A cursory glance at the latest earnings report from Citrix should be enough to convince anybody that the XenSource virtual computing platform is taking over the entire company. The XenDesktop product line, which is a direct descendant of the old MetaFrame application hosting platform with a hearty helping of Xen virtualization trickery, represented four of the five largest transactions for Citrix during the first quarter. Driven by 18% year-over-year growth in cloud computing solutions and support services, total revenue came in at $414 million, or 12% above year-ago levels. Non-GAAP earnings jumped to $0.40 per share from $0.32 per share.

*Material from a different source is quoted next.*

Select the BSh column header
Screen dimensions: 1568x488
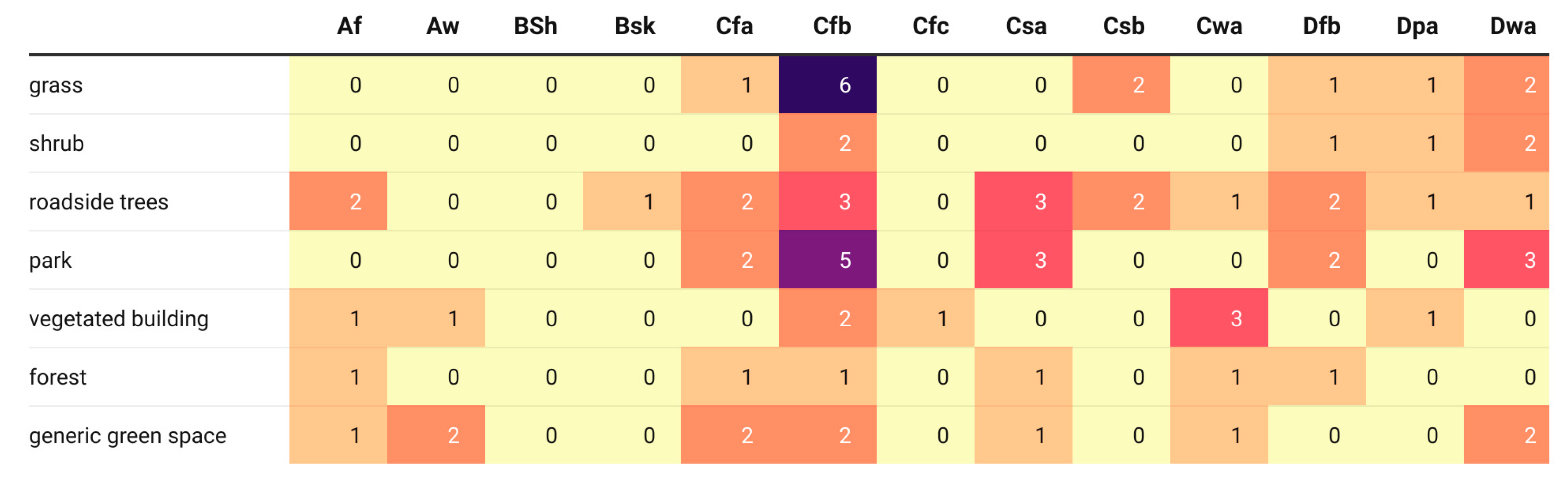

And the future strategy is all about the Xen brand. Citrix has entered a partnership with industry giant and longtime Citrix collaborator Microsoft (Nasdaq: MSFT) to accelerate the business of desktop virtualization. For those unfamiliar with that concept, the idea is to host your desktop environment on a central server, to which you can connect from anywhere with a lightweight system of your own and leave the heavy lifting to that beefy server. If that sounds like a great job for netbooks and tablet computers, you're exactly right -- Citrix happily brags about its numerous best-selling client applications for the Apple (Nasdaq: AAPL) iPad tablet, for example.

Other virtualization vendors like Microsoft, Red Hat (NYSE: RHT), and VMware (NYSE: VMW) can do many of the things a Citrix Xen environment does, of course. But it's a fragmented market where Citrix has found a comfortable niche of its own. As CEO Mark Templeton explains, "the greenfield opportunity is really the overall desktop virtualization space, which is where we are being broadly successful without seeing VMware frankly a whole lot." Through a long legacy of MetaFrame experience, Citrix has done that sort of multiple-user, piecemeal virtual computing with an unrivaled history.

So Citrix is doing a better job than Joe Walsh ever did of moving into a future of pervasive cloud computing where the competition is heating up faster than a gas-fired oven. And don't forget that the Amazon.com (Nasdaq: AMZN) EC2 cloud computing service is built on Xen virtual machines from Citrix. As Amazon leaps forward, in other words, Citrix is sure to follow.